James joined Bishop in a spacious living room. Tall white ceilings and coral couches and seashell accents and a dead woman on the coffee table.
Dead bodies weren’t new. James divided the world into enemies, neutral parties, and his. As long as the dead were enemies, he didn’t give a shit.
This one interested him from a tactical perspective. She wasn’t dressed in security gear like the corpses outside. An expensive silk lounging robe and nightgown covered her frame, and her toenails were bright red. What James could see of her face was the pristine middle age only money could buy.
Two neat bullet holes pierced her forehead. One above her right temple, the other dead center. Blood congealed in her short blond hair.
Her clothing was in disarray, revealing a gun strapped to her thigh. She hadn’t had time to draw it. Black and red geometric tattoos circled her exposed forearms.

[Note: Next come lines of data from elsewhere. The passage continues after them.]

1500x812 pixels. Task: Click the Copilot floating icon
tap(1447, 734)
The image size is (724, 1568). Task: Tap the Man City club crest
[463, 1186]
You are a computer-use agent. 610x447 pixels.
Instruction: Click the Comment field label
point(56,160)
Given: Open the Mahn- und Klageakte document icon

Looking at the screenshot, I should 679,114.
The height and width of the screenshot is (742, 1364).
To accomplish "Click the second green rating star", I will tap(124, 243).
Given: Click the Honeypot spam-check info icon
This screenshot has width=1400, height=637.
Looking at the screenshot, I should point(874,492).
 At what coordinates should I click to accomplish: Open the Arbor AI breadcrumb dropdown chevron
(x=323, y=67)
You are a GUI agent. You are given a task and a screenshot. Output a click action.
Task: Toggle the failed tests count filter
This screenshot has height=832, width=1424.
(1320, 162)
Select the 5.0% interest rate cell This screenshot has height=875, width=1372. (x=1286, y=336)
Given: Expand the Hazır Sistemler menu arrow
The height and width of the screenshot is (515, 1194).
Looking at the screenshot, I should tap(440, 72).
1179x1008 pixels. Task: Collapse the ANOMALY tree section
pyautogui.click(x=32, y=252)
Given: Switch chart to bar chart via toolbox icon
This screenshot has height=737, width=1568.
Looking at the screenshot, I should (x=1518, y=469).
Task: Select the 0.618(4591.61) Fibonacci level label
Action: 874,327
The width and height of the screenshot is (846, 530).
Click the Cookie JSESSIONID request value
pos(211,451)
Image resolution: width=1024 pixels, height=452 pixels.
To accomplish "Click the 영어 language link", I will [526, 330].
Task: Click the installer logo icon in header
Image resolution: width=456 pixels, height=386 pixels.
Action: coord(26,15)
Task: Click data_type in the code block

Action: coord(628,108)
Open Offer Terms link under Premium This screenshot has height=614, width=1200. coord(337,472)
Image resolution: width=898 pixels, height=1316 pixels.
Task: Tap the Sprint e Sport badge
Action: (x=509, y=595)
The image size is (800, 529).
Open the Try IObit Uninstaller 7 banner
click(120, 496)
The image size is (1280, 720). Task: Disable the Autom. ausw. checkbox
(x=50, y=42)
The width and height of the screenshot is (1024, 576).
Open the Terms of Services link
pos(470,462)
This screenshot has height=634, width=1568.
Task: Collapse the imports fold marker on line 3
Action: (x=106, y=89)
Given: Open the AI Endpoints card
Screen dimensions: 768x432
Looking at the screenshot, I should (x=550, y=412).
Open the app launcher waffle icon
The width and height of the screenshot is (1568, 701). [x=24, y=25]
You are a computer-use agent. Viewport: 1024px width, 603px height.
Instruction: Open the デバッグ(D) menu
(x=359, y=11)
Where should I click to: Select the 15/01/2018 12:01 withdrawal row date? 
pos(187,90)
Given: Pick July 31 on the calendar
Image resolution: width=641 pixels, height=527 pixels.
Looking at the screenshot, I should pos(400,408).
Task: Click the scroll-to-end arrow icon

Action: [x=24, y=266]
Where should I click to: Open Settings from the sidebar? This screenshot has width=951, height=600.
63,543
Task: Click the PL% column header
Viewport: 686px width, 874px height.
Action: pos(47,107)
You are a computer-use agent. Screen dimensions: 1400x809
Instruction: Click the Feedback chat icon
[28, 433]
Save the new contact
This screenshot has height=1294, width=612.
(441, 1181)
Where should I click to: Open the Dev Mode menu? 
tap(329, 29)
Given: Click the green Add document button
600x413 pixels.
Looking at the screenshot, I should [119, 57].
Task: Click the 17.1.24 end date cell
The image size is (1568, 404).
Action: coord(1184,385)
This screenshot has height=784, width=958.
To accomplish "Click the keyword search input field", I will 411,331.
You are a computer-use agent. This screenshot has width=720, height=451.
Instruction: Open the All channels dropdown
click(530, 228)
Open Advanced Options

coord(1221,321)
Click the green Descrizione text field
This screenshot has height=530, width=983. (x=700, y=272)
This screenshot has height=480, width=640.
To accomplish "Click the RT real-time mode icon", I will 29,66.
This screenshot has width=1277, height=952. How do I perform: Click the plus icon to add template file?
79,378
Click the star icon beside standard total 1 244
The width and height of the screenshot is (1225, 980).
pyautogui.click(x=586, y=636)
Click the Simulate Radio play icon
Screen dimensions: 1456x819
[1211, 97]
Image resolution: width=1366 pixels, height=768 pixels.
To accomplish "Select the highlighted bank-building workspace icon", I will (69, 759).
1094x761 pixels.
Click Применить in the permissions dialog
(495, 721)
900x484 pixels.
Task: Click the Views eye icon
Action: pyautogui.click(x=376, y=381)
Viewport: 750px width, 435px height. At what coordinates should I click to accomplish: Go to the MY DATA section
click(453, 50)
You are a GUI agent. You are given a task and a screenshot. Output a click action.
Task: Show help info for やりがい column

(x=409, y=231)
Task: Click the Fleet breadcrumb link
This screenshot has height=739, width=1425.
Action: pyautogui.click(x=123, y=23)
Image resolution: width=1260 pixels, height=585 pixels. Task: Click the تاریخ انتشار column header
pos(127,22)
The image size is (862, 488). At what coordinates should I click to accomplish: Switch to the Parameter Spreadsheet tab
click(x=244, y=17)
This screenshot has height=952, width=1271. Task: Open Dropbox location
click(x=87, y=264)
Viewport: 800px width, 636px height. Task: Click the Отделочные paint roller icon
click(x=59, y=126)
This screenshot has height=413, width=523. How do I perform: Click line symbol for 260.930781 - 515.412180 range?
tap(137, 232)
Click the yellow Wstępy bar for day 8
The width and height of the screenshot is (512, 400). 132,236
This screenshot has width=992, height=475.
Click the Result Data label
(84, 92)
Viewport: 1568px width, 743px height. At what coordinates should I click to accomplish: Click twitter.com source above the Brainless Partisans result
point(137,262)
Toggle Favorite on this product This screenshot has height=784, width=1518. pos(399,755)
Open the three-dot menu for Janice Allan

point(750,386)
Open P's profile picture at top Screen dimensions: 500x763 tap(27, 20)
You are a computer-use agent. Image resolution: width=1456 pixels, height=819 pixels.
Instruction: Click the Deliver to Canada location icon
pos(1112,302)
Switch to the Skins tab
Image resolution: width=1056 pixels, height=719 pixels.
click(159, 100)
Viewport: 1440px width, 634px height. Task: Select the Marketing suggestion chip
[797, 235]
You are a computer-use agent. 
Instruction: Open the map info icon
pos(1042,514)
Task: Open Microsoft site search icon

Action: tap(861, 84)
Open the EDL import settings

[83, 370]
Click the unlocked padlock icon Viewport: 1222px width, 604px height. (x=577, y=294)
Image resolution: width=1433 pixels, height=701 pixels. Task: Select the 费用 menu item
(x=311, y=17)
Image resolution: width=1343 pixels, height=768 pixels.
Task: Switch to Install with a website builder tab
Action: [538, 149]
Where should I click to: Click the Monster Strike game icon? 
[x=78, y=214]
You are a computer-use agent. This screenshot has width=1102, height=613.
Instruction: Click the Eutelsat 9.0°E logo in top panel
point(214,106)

Realization struck James in bold, sharp lines. This was the unidentified woman from the scrapbook. The one who was photographed at an art gallery with James’s dad. At a museum gala with James’s mom.
Her face looked different, slack with death.
A nameless puzzle piece. An afterthought next to more pressing leads. Yet now James stood in her home, and Darius had already killed her. Darius had run off, leaving Holden to find the body, hanging up on Kit, to kill her.
Darius wasn’t the type to overreact. Unfortunately, James was.
“Hey, D,” James said, his own voice distant, the nickname a warding charm against a firestorm. “Who is this?”
Darius exhaled into his trademark relaxed readiness. “This was Felicity Carrow. The second Rat King.”